The CD, or certificate of deposit, is a great way to help your savings grow without taking on additional financial risk. If you’re looking for a way to expand your financial resources in 2014, investing in CDs is a solid, smart choice.
Everything you need to know about CDs
When you purchase a CD, you are agreeing to loan your money to a bank for a specific period of time. Just like you pay interest on the money you borrow, banks also pay interest on the money they borrow from you. A CD literally means you receive a certificate for depositing your money with the bank, under an agreement that you will receive your money back after a specified period of time, with interest.
It’s the interest that is the great part about CDs. Each fixed-rate CD comes with a guaranteed interest rate, meaning that you know exactly how much money you get at the end of your lending term. Other investments, from Roth IRAs to 401(K) plans, do not come with guaranteed returns; the investment you make could earn money, but it could also lose money. A CD is guaranteed to earn you a specific amount of money.
The amount of interest you earn from a CD is called the CD rate. Current CD rates are extremely favorable to lenders, meaning that it is a great time to make CD investments. The longer you are able to lend your money to the bank, the higher CD rate you receive. Find out about Discover Bank’s current CD rates and note that, according to their site, a longer-term IRA CD will earn you the highest CD rate.
Term lengths and CD ladders
Of course, loaning your money to the bank means you won’t be able to access your money until the CD comes due. Many people solve this problem by creating what are called “CD ladders,” in which they purchase multiple CDs at various term lengths, making sure they have money coming back to them every six months, for example.
The way you purchase CDs will depend on your family’s financial needs; if you anticipate needing savings for a family vacation or an upcoming move, you’ll need to purchase CDs with specific term lengths so that the funds will be ready for you when you need them.

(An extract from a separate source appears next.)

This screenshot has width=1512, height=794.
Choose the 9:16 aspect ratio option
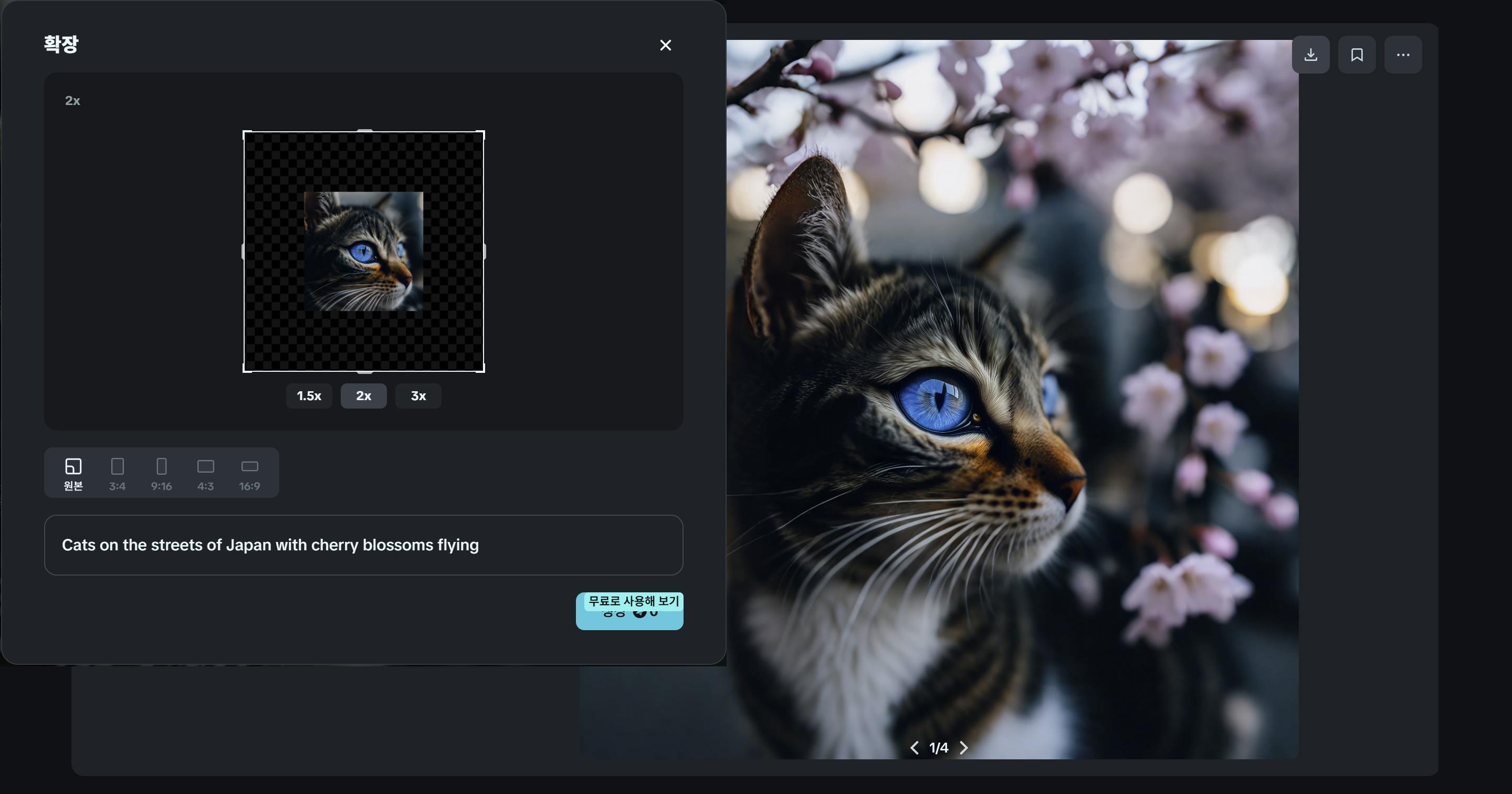click(x=161, y=473)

If you’d like to make a truly long-term, secure investment, it is possible to buy a CD with a 10-year term length, meaning that after a decade, your family will receive a large amount of interest when your loan is returned.
In case of emergencies
In the case that you have a true financial emergency and need the money right away, it is possible to break your agreement with the bank and get your loan back early. Expect to pay a penalty for breaking this agreement. It is much better to plan ahead and build a CD ladder than it is to purchase a CD and then break it, but we all know that families can’t always predict when they’ll need their savings!
Another way to avoid breaking your CDs is to make sure you always keep a baseline emergency fund in your savings account. That way, you always have money for small emergencies and only need to turn to your CDs if you experience a true financial crisis.
Protecting your money with a safe investment
If your CD is FDIC-insured, your money is protected. No matter what happens, your bank will pay your CD back, along with the agreed-upon interest, at the designated time. This makes a CD one of the safest investments out there.
CDs are also great investments for children. If you want your child to save up financial gifts from grandparents, for example, depositing the funds into a CD with a specific term date means that your child reaps the benefits a few years down the road while eliminating the temptation to spend the money right away.
If you’re looking for smart financial moves to make in 2014, consider investing part of your savings into a CD. Unlike other investments, you know exactly what you’re getting, and can plan ahead. Making smart financial choices, especially when a family is involved, is all about planning. CDs were designed for savers, and they are a great choice for your family.